TRB 2016 Blue Ribbon Committee
16th National Transportation Planning Applications Conference

Modeling Impacts Of Autonomous Vehicles On Travel Demand With An Activity-Based Model

Corresponding Author: Peter Vovsha, WSP

Presented By: Peter Vovsha, WSP


The paper describes an approach to model future scenarios with a substantial penetration of Autonomous Vehicles (AVs). The recently developed Activity-Based Model (ABM) for the Phoenix, AZ region was used as the platform. Impacts of AVs and corresponding modifications of ABM can be classified as follows:

(1) Elderly, youth, disable, and other people without a driver license will have access to cars; consequently, auto driver mode availability was not constrained by age of 16 as in standard applications but extended to 12.

(2) Cars become available at any location any time, and not necessarily from home for the entire tour; to address this, the mode choice rules were relaxed to allow for any sequence of auto, transit, and non-motorized trips on the same tour.

(3) Empty repositioning trips made by AVs (primarily to and from home) were considered as a way to facilitate intra-household sharing of cars; to model this effect, certain travel tours were probabilistically chosen (based on the number of stops and main activity duration) to have car repositioning trips to and from home in the middle of the tour.

(4) General convenience of AV as an access mode to transit; AV provides essentially a new mode of transportation that combined advantages of Park-and-Ride (PNR) and Kiss-and-Ride (KNR) modes. It is as convenient as PNR in terms of an independency for each person and it is as convenient as KNR in terms of a free choice of any station where drop-off or pick-up can take place. To accommodate this new mode, its utility was constructed with convenience parameters equalized to auto and actual level-of-service characteristics.
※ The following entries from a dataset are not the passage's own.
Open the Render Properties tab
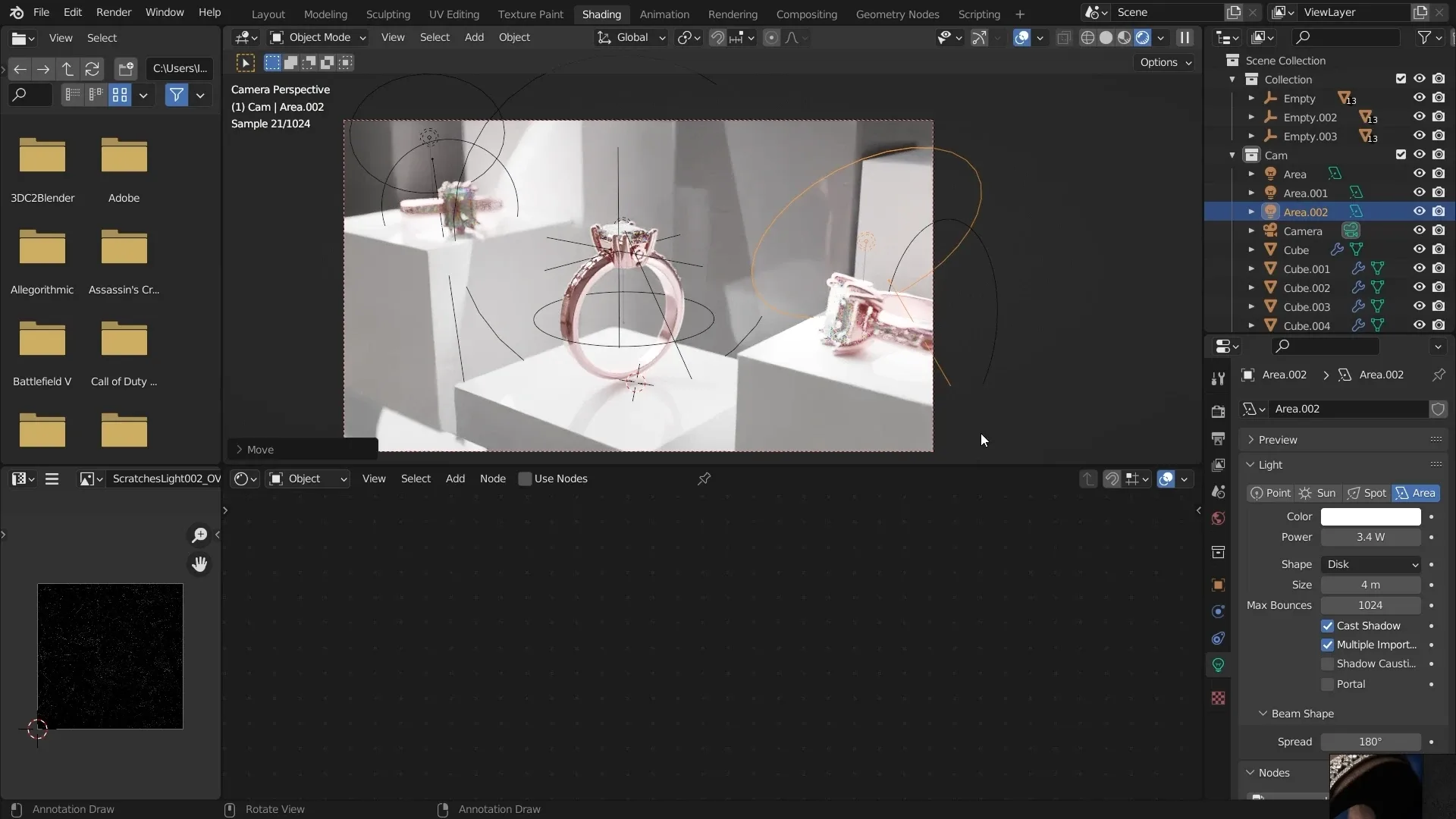Viewport: 1456px width, 819px height. tap(1219, 412)
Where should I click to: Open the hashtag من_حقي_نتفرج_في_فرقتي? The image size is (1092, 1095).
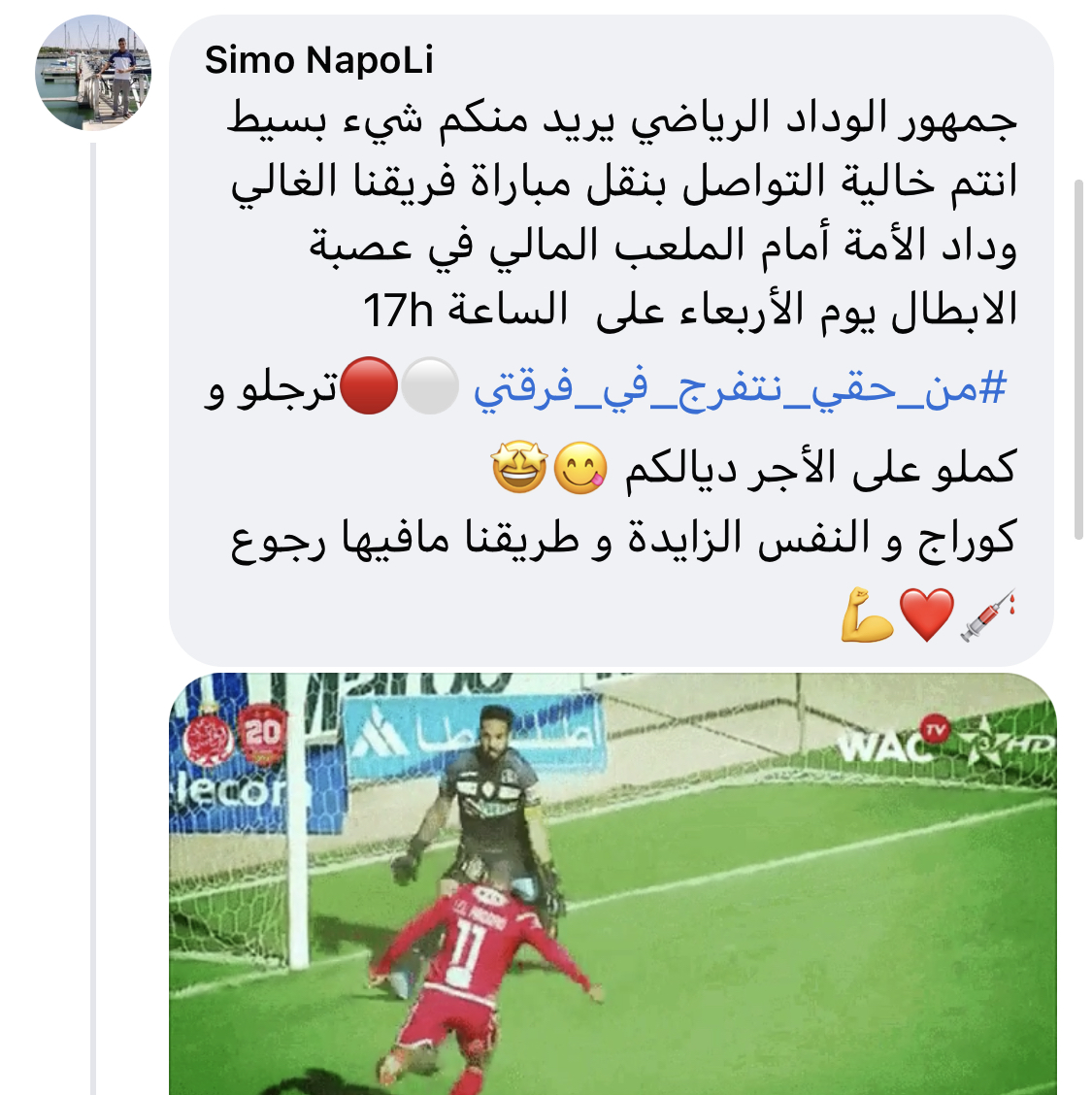pyautogui.click(x=741, y=387)
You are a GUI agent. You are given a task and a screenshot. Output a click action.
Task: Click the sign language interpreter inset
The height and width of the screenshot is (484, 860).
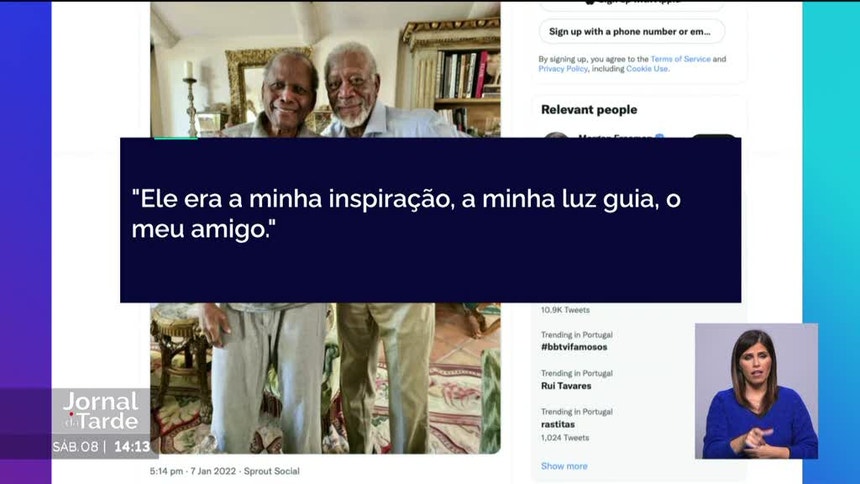756,391
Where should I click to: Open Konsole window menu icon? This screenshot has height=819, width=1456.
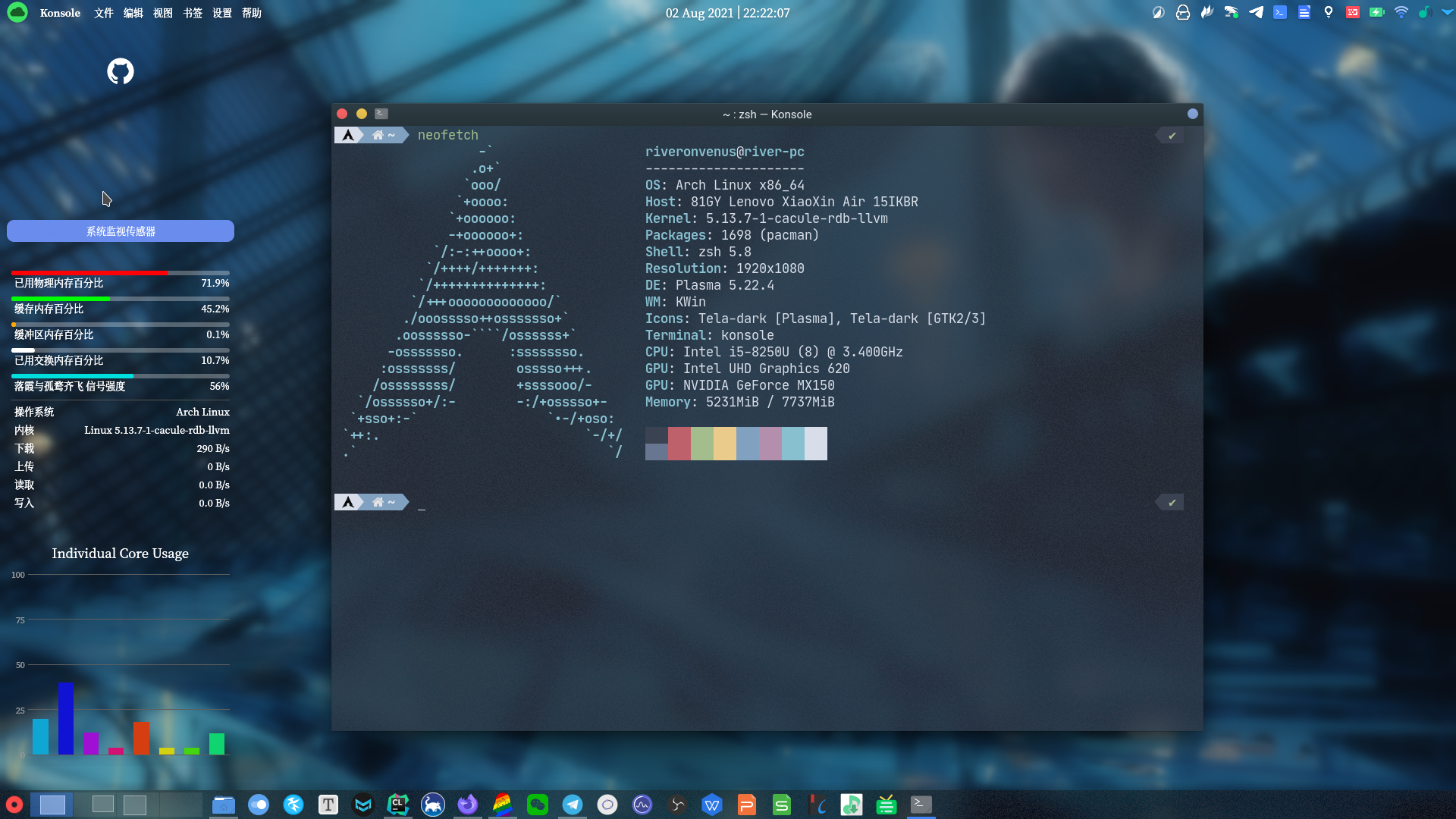click(381, 114)
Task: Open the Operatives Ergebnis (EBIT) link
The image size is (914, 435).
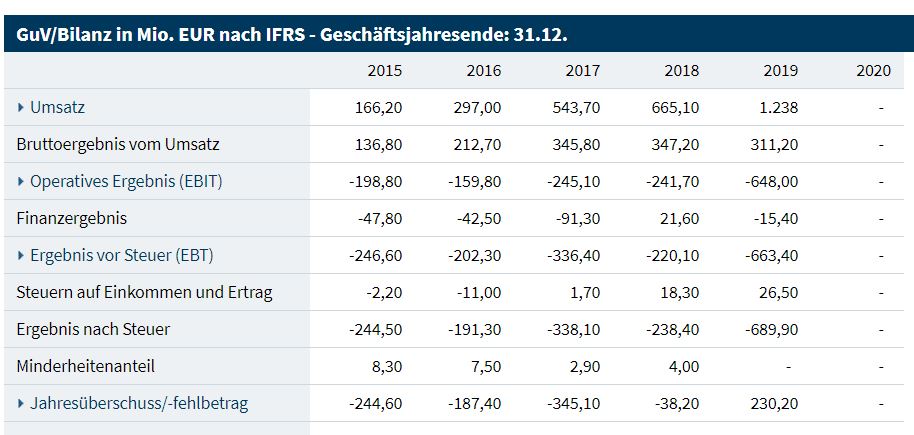Action: (x=126, y=181)
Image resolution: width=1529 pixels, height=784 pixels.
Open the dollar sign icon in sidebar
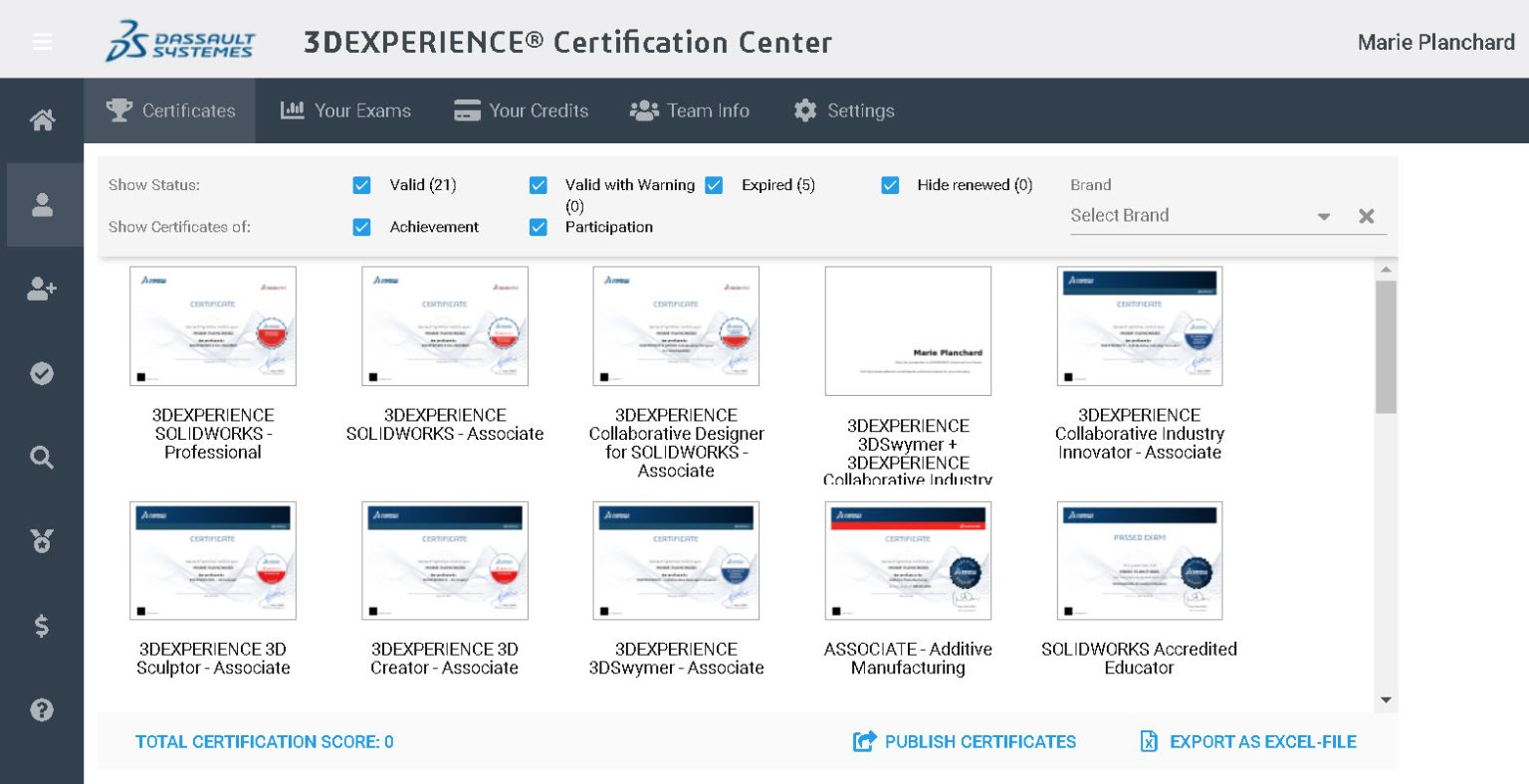tap(41, 626)
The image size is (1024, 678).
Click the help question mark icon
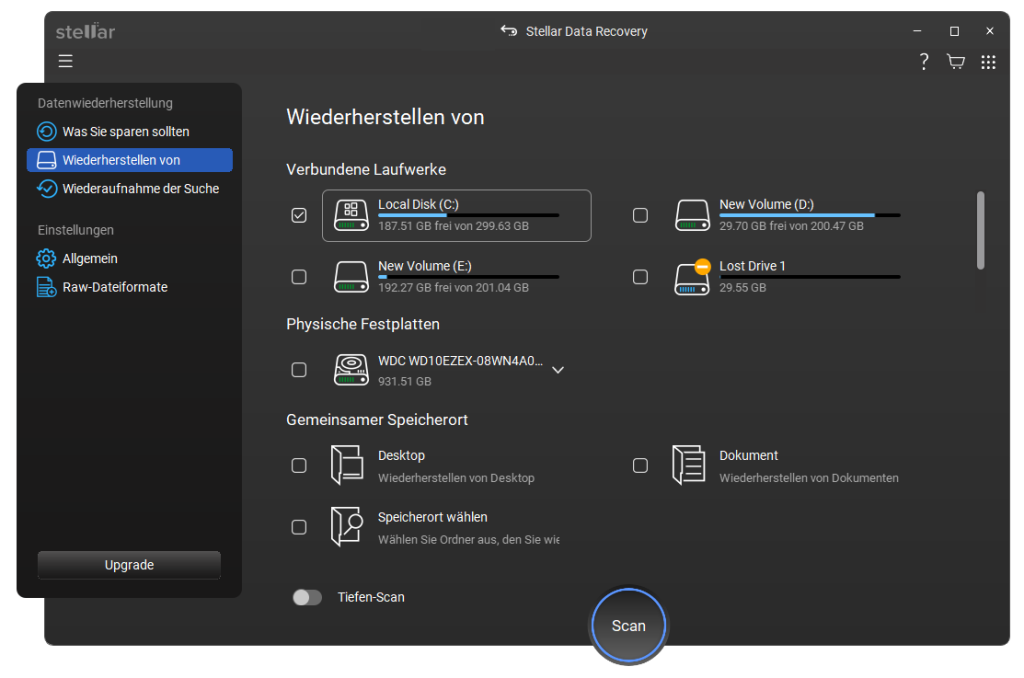pos(924,62)
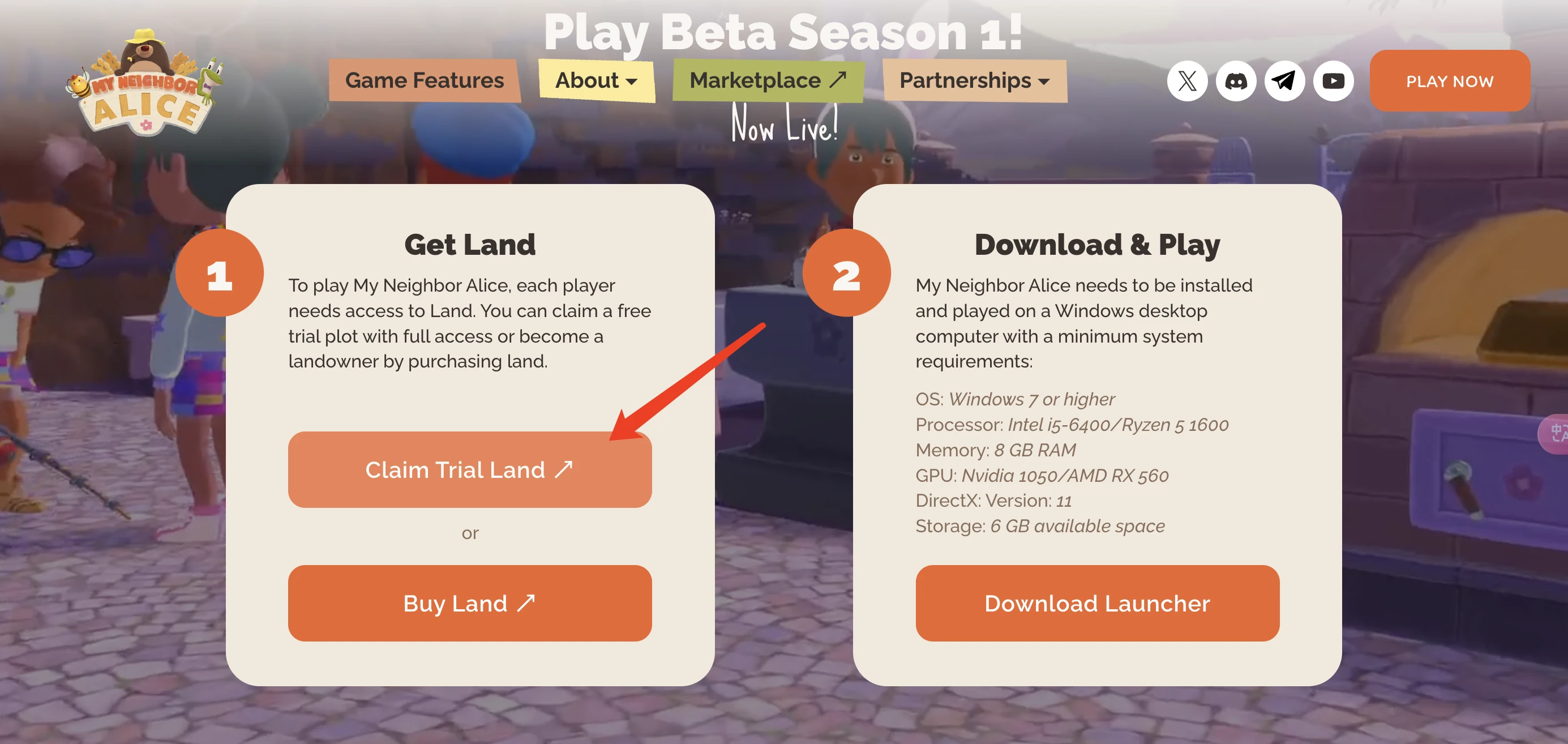Click the Download Launcher button
The image size is (1568, 744).
pyautogui.click(x=1097, y=603)
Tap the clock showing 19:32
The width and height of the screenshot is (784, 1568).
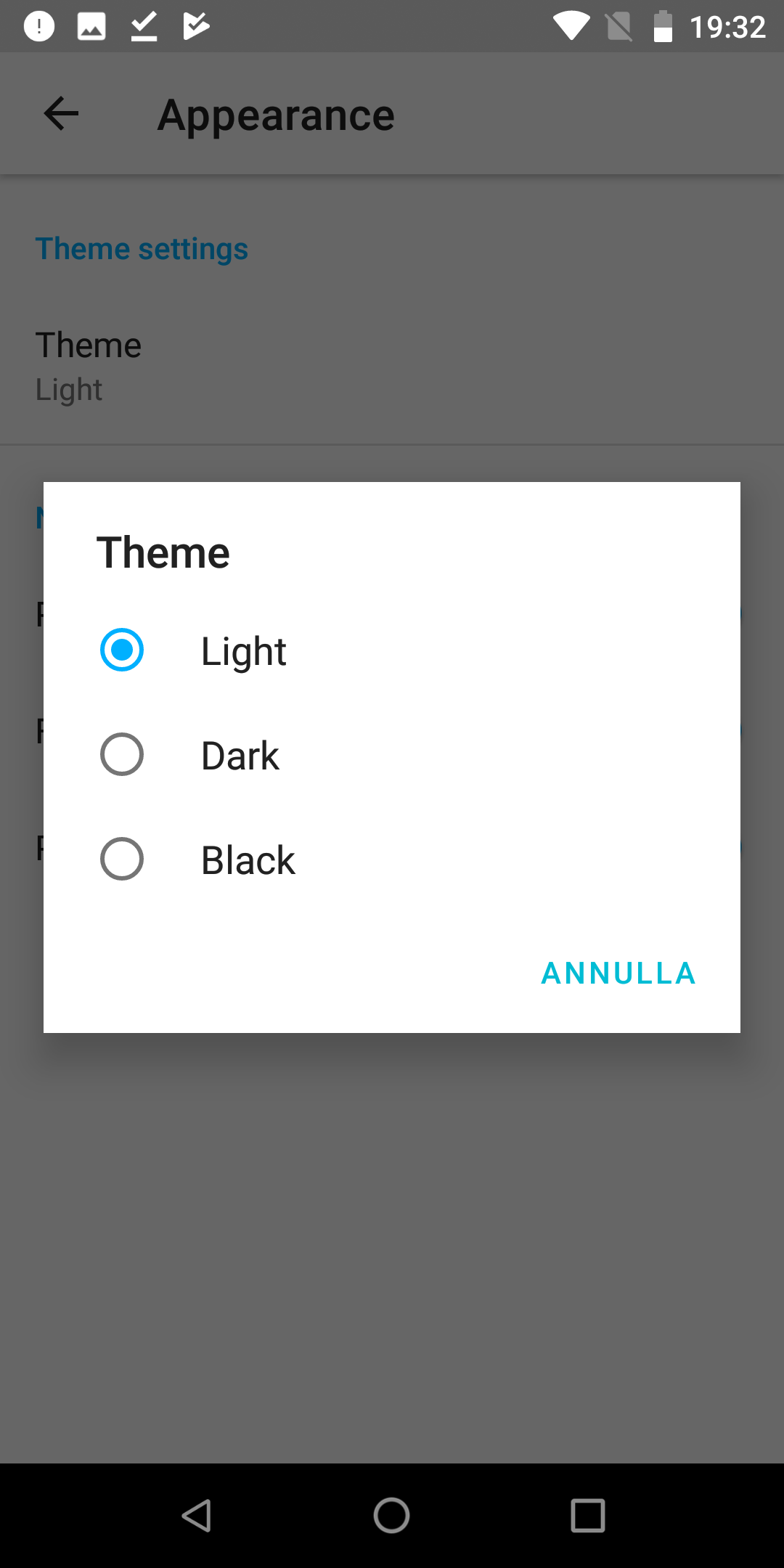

(5) In-Vehicle Time Productivity; AVs offer a significant advantage over conventional vehicles in terms of productivity (working, reading, texting, etc). To address this aspect, the in-vehicle time coefficient for AVs was tested with a productivity “bonus” pertinent to premium transit.

(6) Optimized use of highway capacity, efficient driving and increased intersection capacity; to address this effect in traffic assignments link capacities were tested with various improvement assumptions.

The paper describes the results and corresponding impacts of AVs on mode choice and traffic assignment.